Mentre a Quito si protesta perché la benzina e il gasolio sono troppo cari, Jaime Vargas a capo del Consejo de Gobierno del Conaie, scrive in un comunicato: «L’agenda di lotta delle organizzazioni sociali e il malessere della popolazione comportano essenzialmente il rifiuto dell’estrattivismo e delle politiche neoliberiste imposte dal governo nazionale, attraverso l’estensione della frontiera petrolifera e mineraria (subtrópico, austro, noroccidente e sur amazónico), accordi con il FMI, flessibilità del lavoro, approfondendo i gravi problemi sociali ed economici del Paese.
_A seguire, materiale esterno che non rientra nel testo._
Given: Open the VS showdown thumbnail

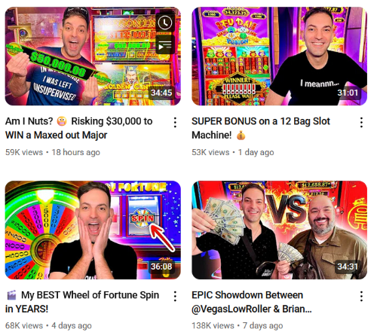Looking at the screenshot, I should pyautogui.click(x=279, y=230).
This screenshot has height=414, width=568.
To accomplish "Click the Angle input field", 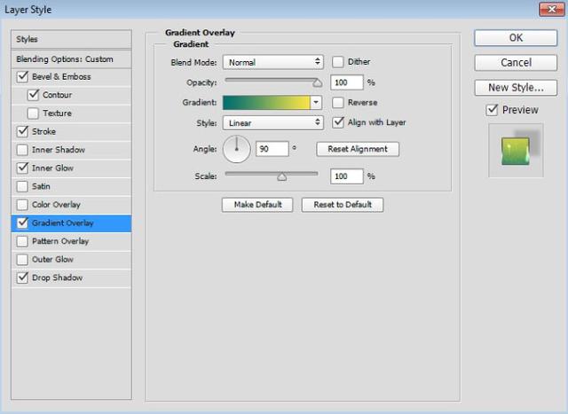I will [272, 149].
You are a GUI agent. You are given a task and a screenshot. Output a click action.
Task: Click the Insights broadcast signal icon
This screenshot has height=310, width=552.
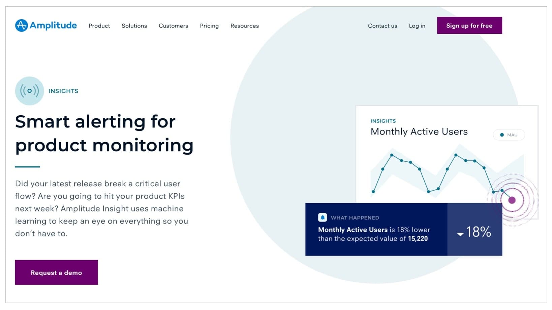[30, 91]
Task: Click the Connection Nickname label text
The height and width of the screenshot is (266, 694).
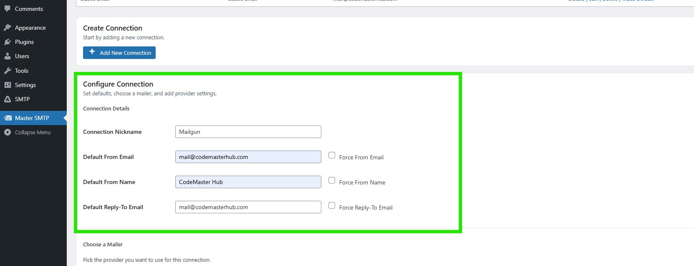Action: (x=112, y=132)
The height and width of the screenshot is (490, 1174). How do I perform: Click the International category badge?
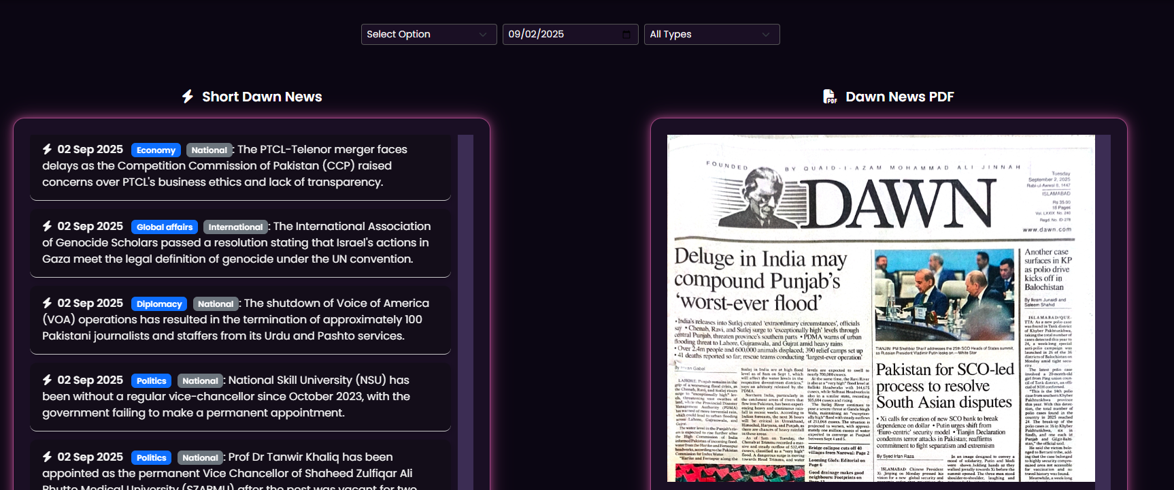coord(235,227)
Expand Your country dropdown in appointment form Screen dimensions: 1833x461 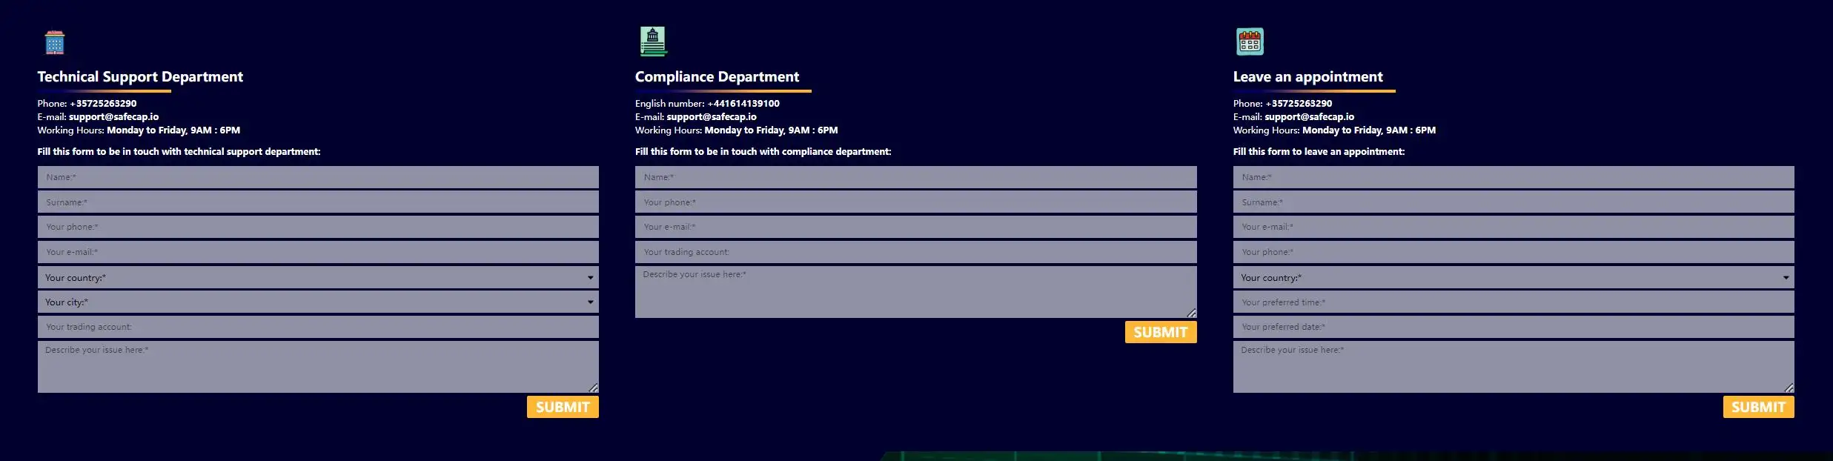pos(1514,277)
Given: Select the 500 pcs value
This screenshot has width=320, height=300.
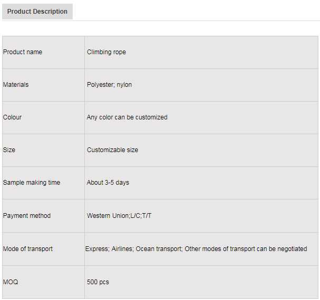Looking at the screenshot, I should pos(98,282).
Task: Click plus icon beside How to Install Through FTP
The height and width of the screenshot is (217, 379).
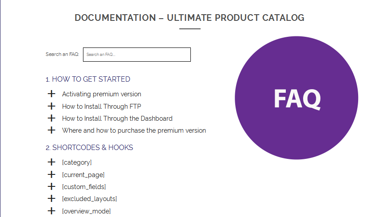Action: [51, 106]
Esortiamo il governo nazionale e le autorità corrispondenti a rispondere alle richieste territoriali e a promuovere soluzioni chiare, condanniamo l’uso della forza pubblica, della polizia come dei militari, per reprimere e intimidire compagni indigeni, campesinos i e cittadini che esercitano il loro diritto costituzionale alla resistenza per l’adempimento dei diritti. Denunciamo la militarizzazione dei territori e l’apertura di procedimenti giudiziari contro leader, comuneros e dirigenti, poiché costituiscono una criminalizzazione della protesta sociale. Le richieste del movimento indigeno, del movimento sindacale, delle organizzazioni popolari, del movimento femminile e della popolazione in generale si uniscono per spingere verso un programma di unità nazionale che ci consenta di ottenere grandi vittorie per la maggioranza operaia, contadina, popolare, delle donne, degli studenti, della gioventù, degli artisti, dell’Ecuador. Lanciamo un appello a tutte le organizzazioni, comunità, lavoratori, agricoltori, professionisti, studenti e collettivi di unirsi alle jornadas progresivas de lucha in ciascun territorio come protesta per le politiche anti-popolari del governo aggiungendosi alle azioni nazionali».